Exercises:
(1) In the market commentary, what did the writers believe a bear market would require?
(2) List every policy response the market commentary says central banks and governments have taken to the downturn.
(3) Continue the market commentary from its final sentence with another paragraph or two.

Provided passage:
^^^^^^^^
Recent days have seen declines in equity prices at an unprecedented rate. Indeed, global equity markets have moved from record highs into a bear market in the space of just a few weeks. We had believed that a bear market would require recession and, unfortunately, this now appears to be upon us. In response, recent days have seen widespread and aggressive action from central banks, with interest rate cuts and quantitative easing being restarted and governments, including that of the UK, announcing large fiscal programmes which seek to cushion the impact of widespread economic disruption.
There is little doubt that we now face a serious contraction in the global economy. This will place tremendous strain on both consumers and on corporates and there is a significant risk that the recovery, when it comes, will be impaired by the severity of the downturn.
Recent days have seen stress building in markets, and it may be that certain investors are now forced sellers, driving prices down in an indiscriminate fashion.
^^^^^^^^
Records supplied:
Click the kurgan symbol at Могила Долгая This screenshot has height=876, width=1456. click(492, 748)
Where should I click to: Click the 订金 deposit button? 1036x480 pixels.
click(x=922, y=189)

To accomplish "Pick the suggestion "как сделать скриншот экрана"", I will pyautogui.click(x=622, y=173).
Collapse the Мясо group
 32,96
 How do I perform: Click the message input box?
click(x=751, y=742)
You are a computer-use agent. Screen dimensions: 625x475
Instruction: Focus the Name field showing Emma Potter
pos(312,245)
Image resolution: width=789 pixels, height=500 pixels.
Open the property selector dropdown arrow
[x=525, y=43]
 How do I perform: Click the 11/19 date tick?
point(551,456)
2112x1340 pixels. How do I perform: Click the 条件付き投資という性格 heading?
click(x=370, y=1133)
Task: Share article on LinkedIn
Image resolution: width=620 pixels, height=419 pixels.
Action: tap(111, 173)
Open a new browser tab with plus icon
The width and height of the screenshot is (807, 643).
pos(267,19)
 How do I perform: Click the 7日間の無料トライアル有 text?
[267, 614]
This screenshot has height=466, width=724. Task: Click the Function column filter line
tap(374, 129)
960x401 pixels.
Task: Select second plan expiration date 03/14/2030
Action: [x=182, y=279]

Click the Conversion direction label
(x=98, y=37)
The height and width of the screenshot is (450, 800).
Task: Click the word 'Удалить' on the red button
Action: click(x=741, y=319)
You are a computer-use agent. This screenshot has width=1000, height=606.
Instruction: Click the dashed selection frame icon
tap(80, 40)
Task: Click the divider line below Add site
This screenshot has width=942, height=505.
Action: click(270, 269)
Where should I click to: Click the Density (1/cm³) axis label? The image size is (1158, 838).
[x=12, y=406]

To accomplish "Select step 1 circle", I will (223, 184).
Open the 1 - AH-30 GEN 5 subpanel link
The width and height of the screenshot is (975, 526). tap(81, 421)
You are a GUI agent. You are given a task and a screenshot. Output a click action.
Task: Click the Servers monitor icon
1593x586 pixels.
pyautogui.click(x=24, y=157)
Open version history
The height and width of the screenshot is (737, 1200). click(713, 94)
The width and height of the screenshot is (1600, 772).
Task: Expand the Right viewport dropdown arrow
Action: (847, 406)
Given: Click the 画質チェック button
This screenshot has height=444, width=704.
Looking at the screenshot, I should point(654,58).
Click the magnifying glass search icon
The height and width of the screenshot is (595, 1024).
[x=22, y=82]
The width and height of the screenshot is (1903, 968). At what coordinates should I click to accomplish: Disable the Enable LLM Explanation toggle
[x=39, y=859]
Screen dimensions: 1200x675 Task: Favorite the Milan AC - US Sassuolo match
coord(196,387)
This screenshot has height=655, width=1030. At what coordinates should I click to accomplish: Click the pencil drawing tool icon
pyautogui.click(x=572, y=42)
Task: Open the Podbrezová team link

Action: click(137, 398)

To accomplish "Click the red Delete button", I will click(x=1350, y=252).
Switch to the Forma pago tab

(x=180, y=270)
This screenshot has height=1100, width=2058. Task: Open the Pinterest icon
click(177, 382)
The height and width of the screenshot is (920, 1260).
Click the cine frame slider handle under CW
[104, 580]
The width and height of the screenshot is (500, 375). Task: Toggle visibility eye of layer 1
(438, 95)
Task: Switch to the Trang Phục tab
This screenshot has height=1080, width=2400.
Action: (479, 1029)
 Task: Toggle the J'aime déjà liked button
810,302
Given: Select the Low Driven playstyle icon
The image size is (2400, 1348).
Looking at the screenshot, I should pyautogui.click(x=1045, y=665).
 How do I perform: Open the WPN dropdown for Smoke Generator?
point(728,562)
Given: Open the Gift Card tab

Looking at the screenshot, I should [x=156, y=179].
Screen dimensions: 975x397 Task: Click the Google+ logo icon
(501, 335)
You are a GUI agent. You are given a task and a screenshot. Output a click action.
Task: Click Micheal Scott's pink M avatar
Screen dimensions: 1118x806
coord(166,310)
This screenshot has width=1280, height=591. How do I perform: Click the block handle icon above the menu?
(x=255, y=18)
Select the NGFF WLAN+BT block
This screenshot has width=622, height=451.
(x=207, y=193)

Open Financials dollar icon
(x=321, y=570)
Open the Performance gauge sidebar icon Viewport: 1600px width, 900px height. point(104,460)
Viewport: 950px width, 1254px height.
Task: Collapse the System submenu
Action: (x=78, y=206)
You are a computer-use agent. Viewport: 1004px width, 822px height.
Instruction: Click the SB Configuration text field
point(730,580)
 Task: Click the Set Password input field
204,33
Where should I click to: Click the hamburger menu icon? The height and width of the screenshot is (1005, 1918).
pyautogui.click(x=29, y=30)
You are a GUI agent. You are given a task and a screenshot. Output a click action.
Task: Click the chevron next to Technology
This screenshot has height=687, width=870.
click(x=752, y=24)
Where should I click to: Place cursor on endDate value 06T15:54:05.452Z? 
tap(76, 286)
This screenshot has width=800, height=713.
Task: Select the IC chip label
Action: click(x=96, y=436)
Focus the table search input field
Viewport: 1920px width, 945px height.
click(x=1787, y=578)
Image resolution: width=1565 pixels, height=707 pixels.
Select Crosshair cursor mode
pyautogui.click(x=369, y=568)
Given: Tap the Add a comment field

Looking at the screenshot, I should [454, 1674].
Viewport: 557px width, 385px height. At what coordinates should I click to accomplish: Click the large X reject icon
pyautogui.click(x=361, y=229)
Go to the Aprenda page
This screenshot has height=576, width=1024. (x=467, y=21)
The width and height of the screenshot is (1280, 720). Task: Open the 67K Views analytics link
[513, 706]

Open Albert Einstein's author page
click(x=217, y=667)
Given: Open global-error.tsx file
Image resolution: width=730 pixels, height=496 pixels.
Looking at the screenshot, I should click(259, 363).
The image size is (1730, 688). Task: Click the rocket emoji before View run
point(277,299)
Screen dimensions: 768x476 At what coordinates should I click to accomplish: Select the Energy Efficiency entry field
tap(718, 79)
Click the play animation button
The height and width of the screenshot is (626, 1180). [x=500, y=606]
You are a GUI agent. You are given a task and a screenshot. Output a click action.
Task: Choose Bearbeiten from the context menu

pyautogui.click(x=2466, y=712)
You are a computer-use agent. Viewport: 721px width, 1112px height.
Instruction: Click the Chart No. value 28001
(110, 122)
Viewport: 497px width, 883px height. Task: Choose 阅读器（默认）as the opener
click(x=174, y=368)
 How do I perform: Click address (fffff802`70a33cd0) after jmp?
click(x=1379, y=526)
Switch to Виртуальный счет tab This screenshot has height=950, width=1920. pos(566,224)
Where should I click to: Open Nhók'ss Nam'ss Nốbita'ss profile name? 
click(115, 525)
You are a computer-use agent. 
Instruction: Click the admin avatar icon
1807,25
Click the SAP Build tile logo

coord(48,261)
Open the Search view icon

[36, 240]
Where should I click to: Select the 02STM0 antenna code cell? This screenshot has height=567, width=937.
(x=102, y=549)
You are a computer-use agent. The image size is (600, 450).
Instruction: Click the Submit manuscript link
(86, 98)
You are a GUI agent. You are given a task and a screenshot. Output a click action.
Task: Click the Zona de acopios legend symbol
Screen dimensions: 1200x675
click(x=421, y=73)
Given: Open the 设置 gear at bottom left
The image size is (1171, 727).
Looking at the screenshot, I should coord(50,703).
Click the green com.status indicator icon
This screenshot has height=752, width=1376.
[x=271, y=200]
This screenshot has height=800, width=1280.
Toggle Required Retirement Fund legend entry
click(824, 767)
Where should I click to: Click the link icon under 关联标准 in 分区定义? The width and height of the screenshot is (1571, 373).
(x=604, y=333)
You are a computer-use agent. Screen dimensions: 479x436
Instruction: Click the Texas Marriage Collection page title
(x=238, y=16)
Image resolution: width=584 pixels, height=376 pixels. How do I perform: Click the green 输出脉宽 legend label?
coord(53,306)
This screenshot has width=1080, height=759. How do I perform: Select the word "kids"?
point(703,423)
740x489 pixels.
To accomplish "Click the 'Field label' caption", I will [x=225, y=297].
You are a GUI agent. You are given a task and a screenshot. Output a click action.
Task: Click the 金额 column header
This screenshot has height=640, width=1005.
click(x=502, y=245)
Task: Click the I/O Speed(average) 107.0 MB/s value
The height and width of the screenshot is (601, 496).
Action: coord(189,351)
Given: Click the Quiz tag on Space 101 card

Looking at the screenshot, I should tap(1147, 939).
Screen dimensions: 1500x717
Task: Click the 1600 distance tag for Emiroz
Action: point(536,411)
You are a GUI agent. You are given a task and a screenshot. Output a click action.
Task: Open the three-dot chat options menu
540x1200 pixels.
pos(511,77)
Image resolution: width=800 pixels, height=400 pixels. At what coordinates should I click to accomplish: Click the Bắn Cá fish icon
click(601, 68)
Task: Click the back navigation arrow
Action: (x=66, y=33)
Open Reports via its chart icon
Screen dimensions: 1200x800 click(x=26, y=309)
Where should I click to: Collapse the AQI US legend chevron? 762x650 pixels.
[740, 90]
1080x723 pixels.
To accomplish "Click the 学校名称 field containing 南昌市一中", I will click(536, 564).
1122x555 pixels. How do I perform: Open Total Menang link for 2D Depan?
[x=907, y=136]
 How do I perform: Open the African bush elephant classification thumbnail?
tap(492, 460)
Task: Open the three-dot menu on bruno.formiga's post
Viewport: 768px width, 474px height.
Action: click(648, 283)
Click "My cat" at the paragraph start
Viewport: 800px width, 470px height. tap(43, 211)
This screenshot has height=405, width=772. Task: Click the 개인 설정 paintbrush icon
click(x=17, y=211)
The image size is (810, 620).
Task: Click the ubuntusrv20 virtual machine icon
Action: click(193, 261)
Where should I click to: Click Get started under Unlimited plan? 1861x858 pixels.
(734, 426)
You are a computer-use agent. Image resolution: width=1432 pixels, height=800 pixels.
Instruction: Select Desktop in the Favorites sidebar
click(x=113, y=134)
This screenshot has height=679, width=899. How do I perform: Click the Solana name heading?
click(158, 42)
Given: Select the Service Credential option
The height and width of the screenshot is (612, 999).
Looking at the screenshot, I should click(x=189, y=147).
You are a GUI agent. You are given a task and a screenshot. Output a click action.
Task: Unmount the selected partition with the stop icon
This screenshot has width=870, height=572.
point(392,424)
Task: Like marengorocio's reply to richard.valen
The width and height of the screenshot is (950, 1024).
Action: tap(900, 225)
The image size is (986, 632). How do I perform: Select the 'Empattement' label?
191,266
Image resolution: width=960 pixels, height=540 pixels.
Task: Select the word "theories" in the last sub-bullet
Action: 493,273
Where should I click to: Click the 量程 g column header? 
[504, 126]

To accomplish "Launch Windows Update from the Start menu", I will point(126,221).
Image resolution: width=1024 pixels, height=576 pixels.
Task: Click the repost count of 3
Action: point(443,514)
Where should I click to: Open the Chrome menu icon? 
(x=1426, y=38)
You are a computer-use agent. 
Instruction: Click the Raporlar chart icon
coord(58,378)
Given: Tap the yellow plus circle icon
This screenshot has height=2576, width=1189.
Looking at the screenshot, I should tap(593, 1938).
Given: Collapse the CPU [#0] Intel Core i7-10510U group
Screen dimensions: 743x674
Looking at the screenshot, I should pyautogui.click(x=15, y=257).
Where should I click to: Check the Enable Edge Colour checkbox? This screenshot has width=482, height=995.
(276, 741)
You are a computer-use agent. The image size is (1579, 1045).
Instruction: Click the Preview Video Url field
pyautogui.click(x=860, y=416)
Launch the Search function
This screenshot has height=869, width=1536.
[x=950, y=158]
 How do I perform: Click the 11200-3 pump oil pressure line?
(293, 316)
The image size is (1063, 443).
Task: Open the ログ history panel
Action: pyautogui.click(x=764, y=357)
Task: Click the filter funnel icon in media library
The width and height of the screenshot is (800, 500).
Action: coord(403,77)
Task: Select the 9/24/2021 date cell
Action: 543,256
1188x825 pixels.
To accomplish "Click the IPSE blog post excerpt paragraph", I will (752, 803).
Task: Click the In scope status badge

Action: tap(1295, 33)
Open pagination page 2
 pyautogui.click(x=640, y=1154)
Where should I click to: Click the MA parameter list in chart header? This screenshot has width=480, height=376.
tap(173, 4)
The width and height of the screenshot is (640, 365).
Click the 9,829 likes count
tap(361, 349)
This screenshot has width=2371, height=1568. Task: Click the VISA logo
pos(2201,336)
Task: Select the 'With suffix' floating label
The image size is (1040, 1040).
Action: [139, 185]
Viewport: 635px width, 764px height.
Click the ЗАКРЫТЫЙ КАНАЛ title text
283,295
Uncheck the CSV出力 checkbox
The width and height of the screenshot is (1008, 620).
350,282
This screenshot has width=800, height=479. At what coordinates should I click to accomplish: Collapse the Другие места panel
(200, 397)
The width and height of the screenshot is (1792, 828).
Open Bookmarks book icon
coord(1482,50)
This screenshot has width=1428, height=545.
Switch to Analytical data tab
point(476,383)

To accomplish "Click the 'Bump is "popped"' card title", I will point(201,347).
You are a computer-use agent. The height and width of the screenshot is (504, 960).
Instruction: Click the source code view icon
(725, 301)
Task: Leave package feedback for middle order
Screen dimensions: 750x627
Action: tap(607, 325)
^^^^^^^^
Per-task outputs:
(1) A recession.

(2)
- Interest rate cuts
- Restarting quantitative easing
- Large fiscal programs announced by governments, including the UK's, to cushion the economic disruption

(3)
We cannot tell when the current crisis will end. Investors are questioning whether policy action will be effective in shoring up economies, as it has been historically. They are also closely monitoring the spread of COVID-19 and, here, there is some hope that a moderation in the pace of new cases in China and some European countries may indicate that containment measures are effective. Nonetheless, while the downturn will be painful, markets have moved a long way to discount the bad news which is yet to come on the economy and on corporate profits.
While the near term will remain challenging, we remain focused on long term opportunities for our investors.